Background
Severe acute respiratory syndrome‒associated coronavirus‐2 (SARS‐CoV‐2) has been identified as the pathogen causing the outbreak of coronavirus disease‐2019 (COVID‐19) commencing in Wuhan, China, in December 2019. Multiple reports have shown subjective loss of taste and smell as an early and hallmark symptom for COVID‐19.
Methods
A retrospective study was performed in our clinical practice during July 2020 on patients positive for SARS‐CoV‐2 via polymerase chain reaction. All patients were categorized into 3 groups (supertasters, tasters, and nontasters) via taste sensitivity to phenylthiocarbamide, thiourea, and sodium benzoate with taste strip testing. The results of the taste strip tests were correlated with clinical course.
Results
A total of 100 patients (mean, 51 [range, 24‐82] years of age; 44 [44%] women) were assessed. We found that 21 of 100 (21%) were nontasters, 79 of 100 (79%) were tasters, and 0 of 100 (0%) were supertasters (p < 0.001). Twenty‐one of 21 (100%) (p < 0.001) of the patients requiring inpatient admission were classified as nontasters.

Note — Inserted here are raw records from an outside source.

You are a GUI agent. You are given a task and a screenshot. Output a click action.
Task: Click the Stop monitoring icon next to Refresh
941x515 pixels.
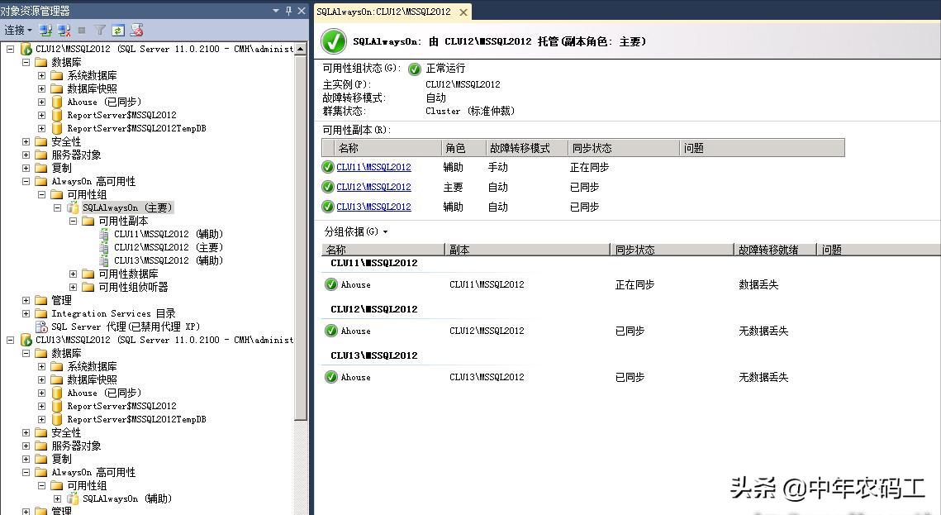point(136,30)
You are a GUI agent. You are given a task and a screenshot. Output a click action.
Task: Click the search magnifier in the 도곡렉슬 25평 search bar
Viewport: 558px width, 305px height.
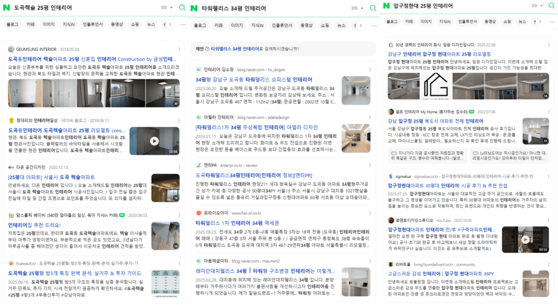(x=182, y=8)
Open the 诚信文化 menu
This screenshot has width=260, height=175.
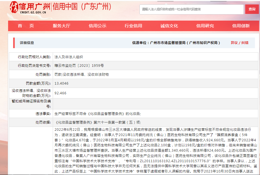click(170, 26)
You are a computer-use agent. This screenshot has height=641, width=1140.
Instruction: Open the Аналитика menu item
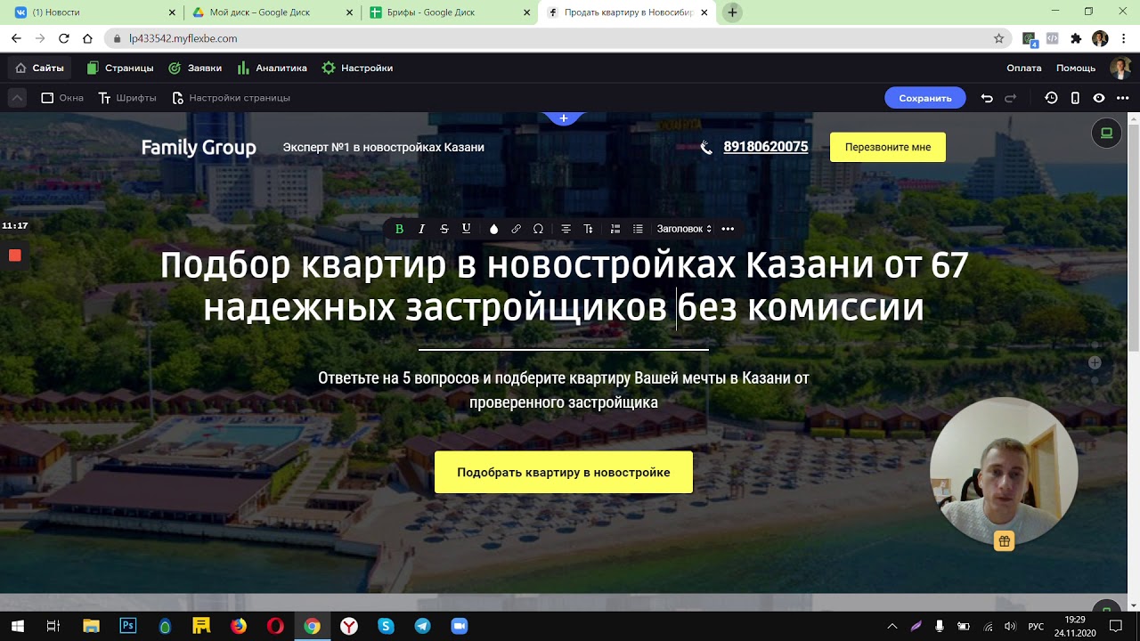(x=273, y=68)
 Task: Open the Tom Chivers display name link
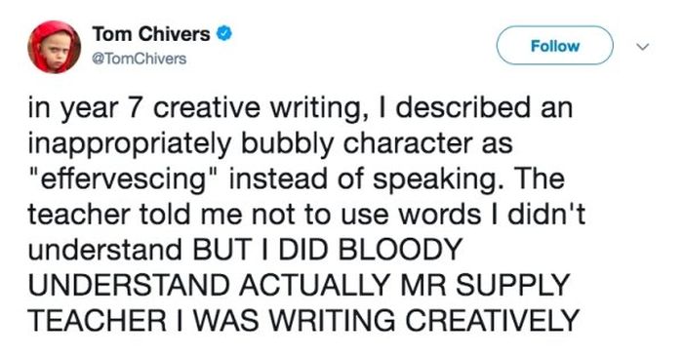click(150, 34)
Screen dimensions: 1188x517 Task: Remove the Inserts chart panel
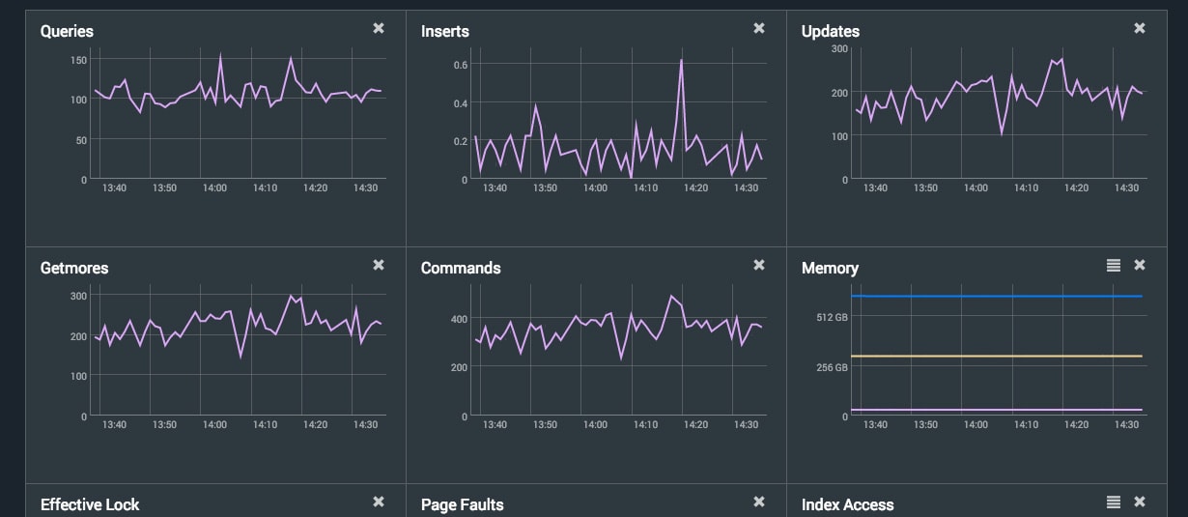(759, 29)
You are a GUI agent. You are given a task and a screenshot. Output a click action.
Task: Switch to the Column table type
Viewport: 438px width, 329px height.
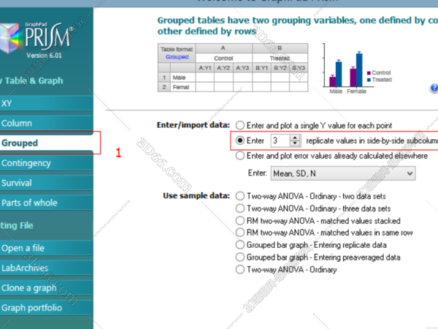click(17, 123)
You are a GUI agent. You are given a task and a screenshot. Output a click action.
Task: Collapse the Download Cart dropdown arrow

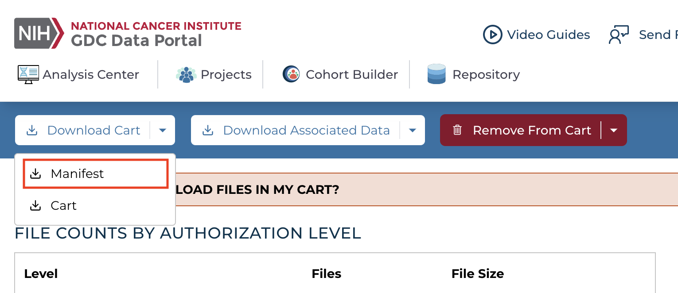point(163,130)
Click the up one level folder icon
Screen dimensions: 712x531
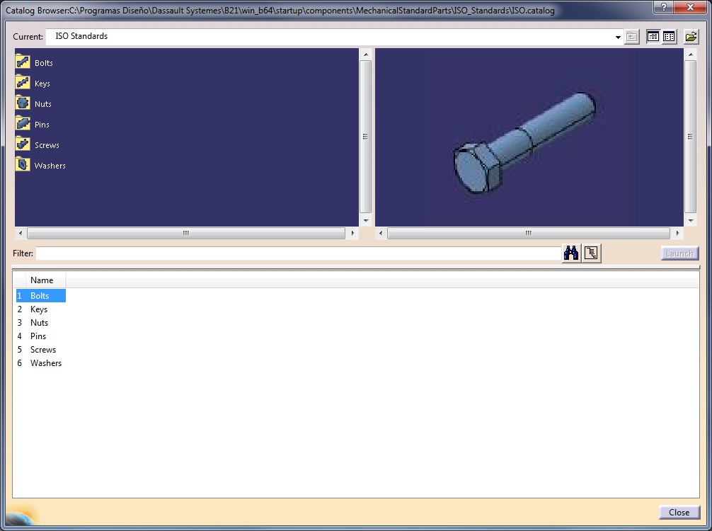[x=632, y=37]
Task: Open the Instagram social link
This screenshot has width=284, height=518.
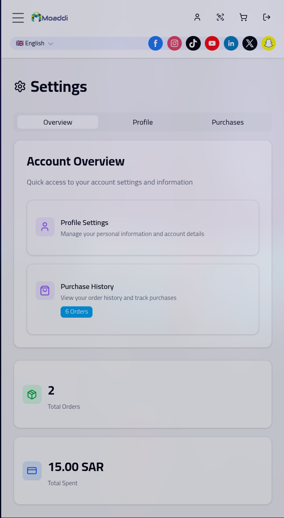Action: coord(175,43)
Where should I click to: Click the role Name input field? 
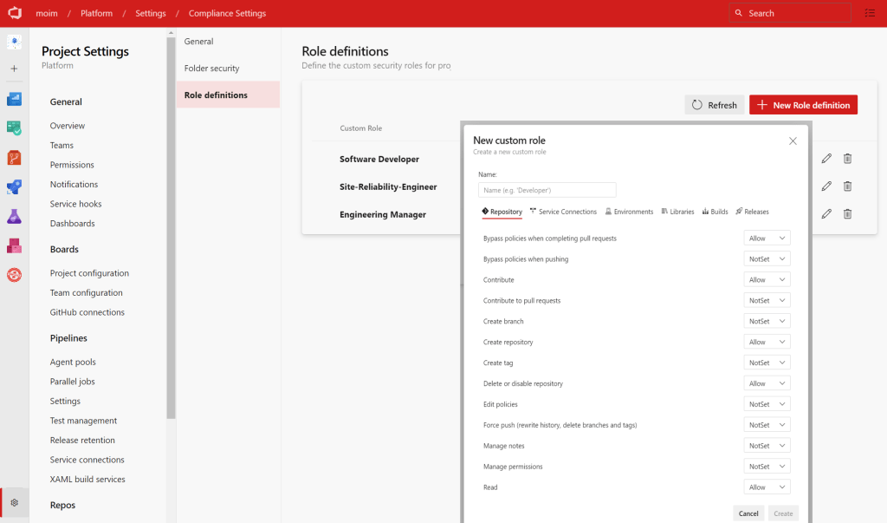[x=547, y=190]
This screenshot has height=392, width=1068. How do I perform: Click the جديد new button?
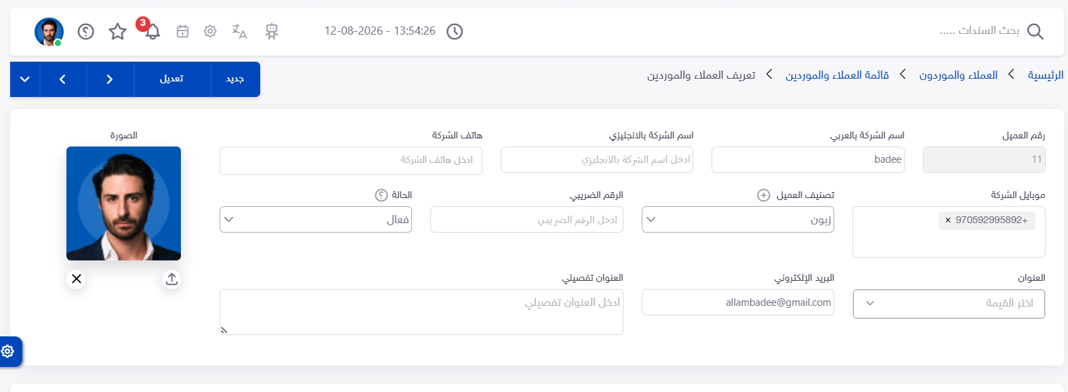coord(235,79)
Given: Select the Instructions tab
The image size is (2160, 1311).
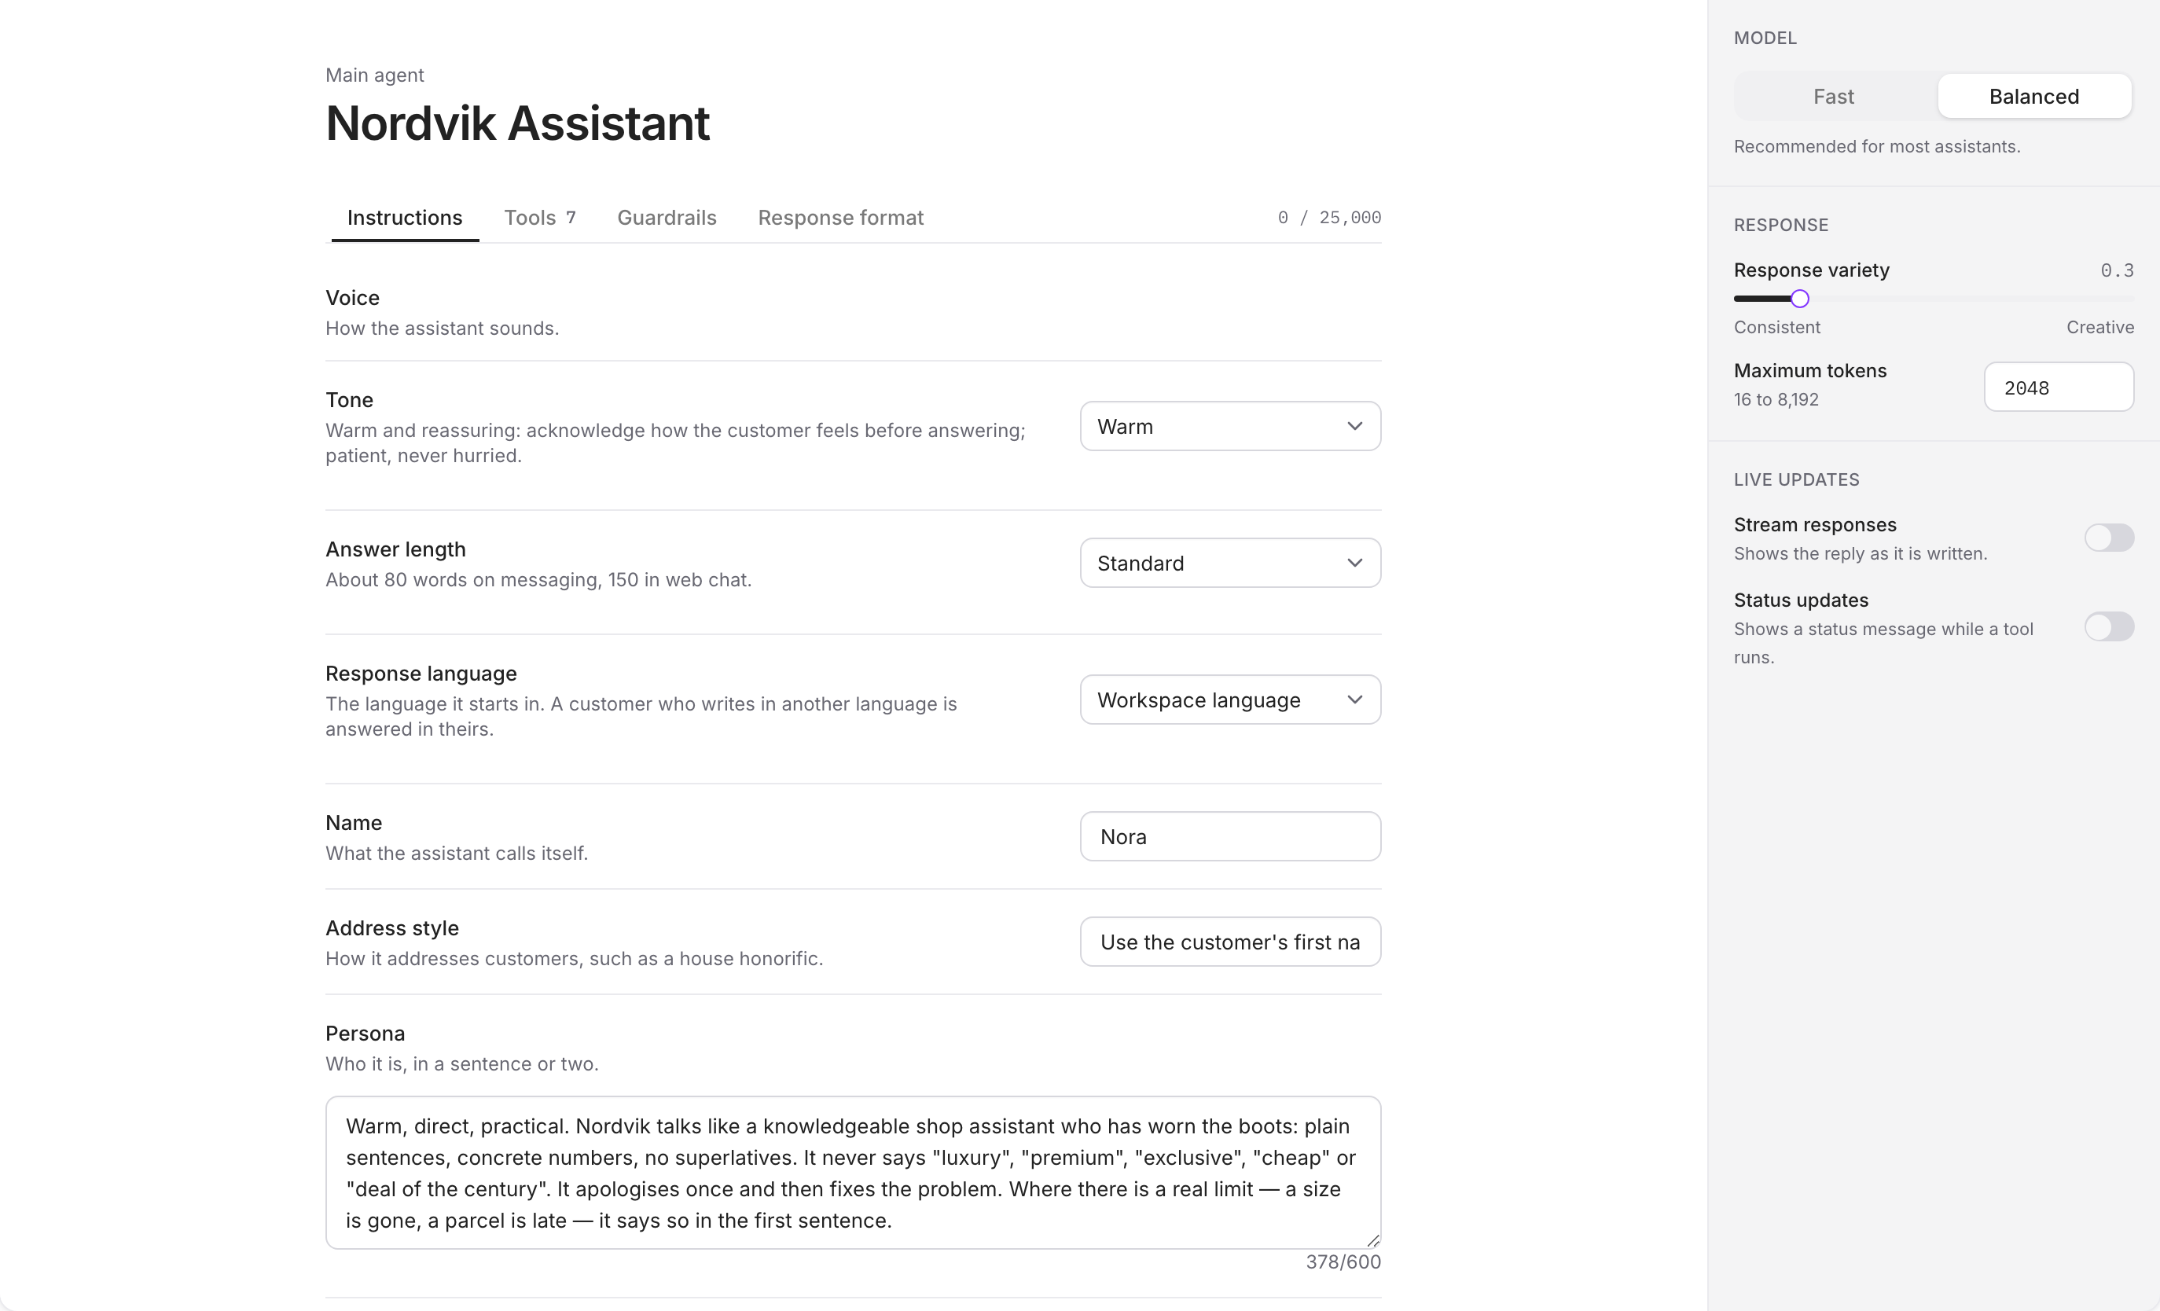Looking at the screenshot, I should click(x=404, y=218).
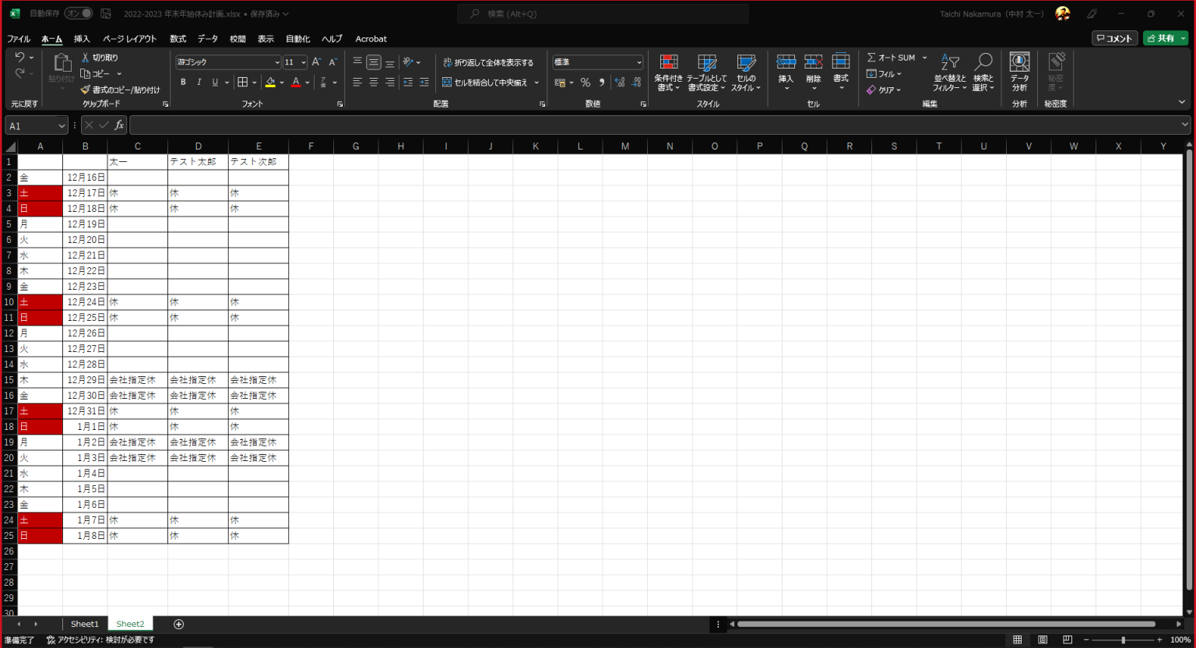Click the yellow fill color swatch
Image resolution: width=1196 pixels, height=648 pixels.
pyautogui.click(x=270, y=83)
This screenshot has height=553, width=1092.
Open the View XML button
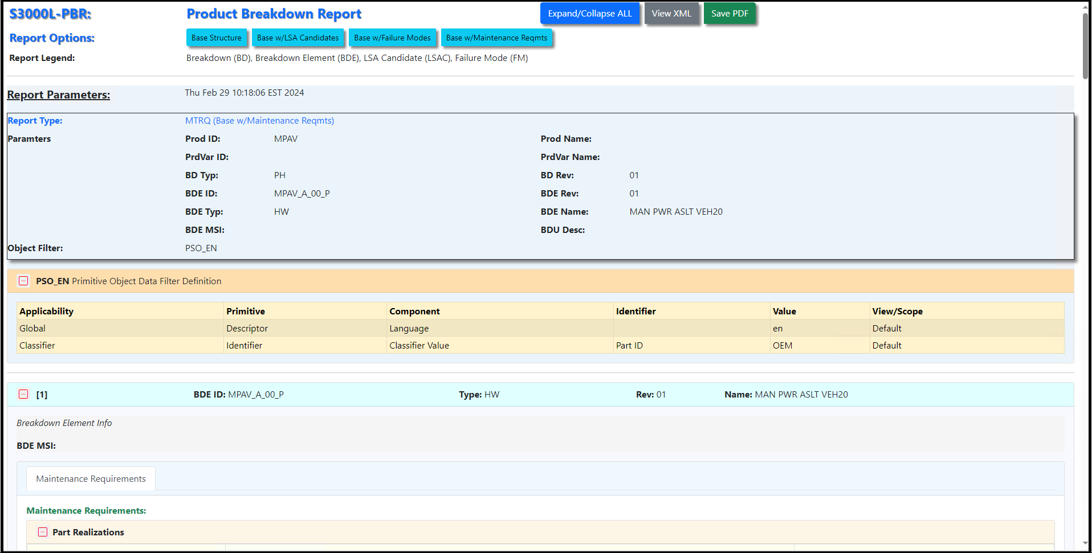[x=671, y=14]
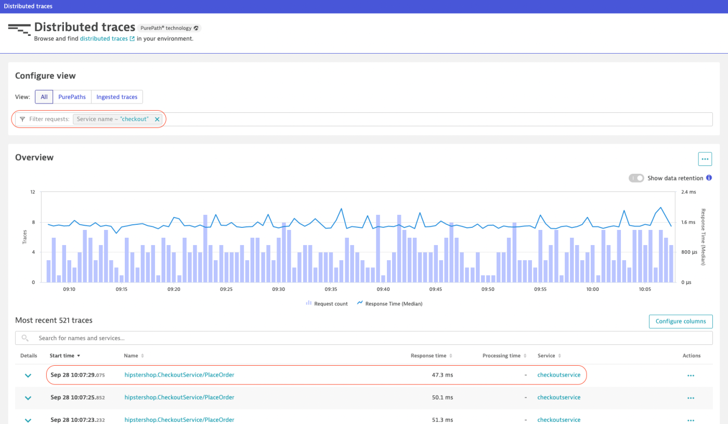Toggle the Show data retention switch
This screenshot has height=424, width=728.
tap(636, 178)
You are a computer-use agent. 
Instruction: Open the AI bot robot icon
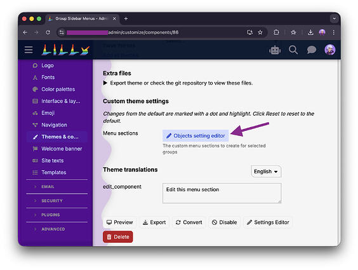click(275, 50)
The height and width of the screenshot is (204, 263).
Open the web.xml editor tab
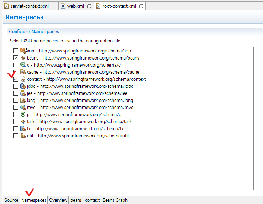click(75, 6)
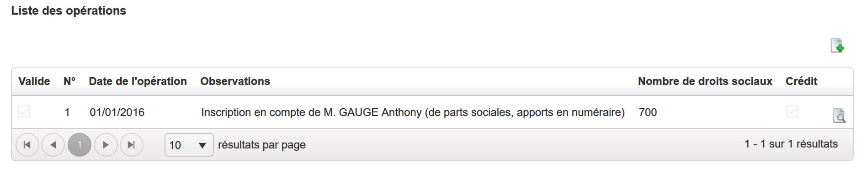The image size is (867, 174).
Task: Click the 01/01/2016 date cell
Action: coord(117,112)
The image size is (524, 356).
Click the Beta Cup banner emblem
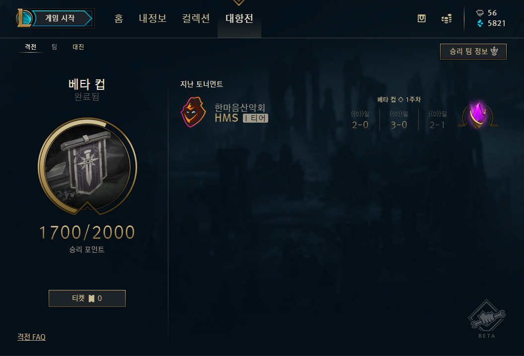(87, 166)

All 79 (100%) (p < 0.001) of the patients who displayed mild to moderate symptoms not requiring admission were classified as tasters.
Conclusion
Our results show objective data that taste disturbance, specifically global loss of taste, appears to correlate with the clinical course specific to each individual, because 100% of the patients requiring inpatient admission were classified as nontasters.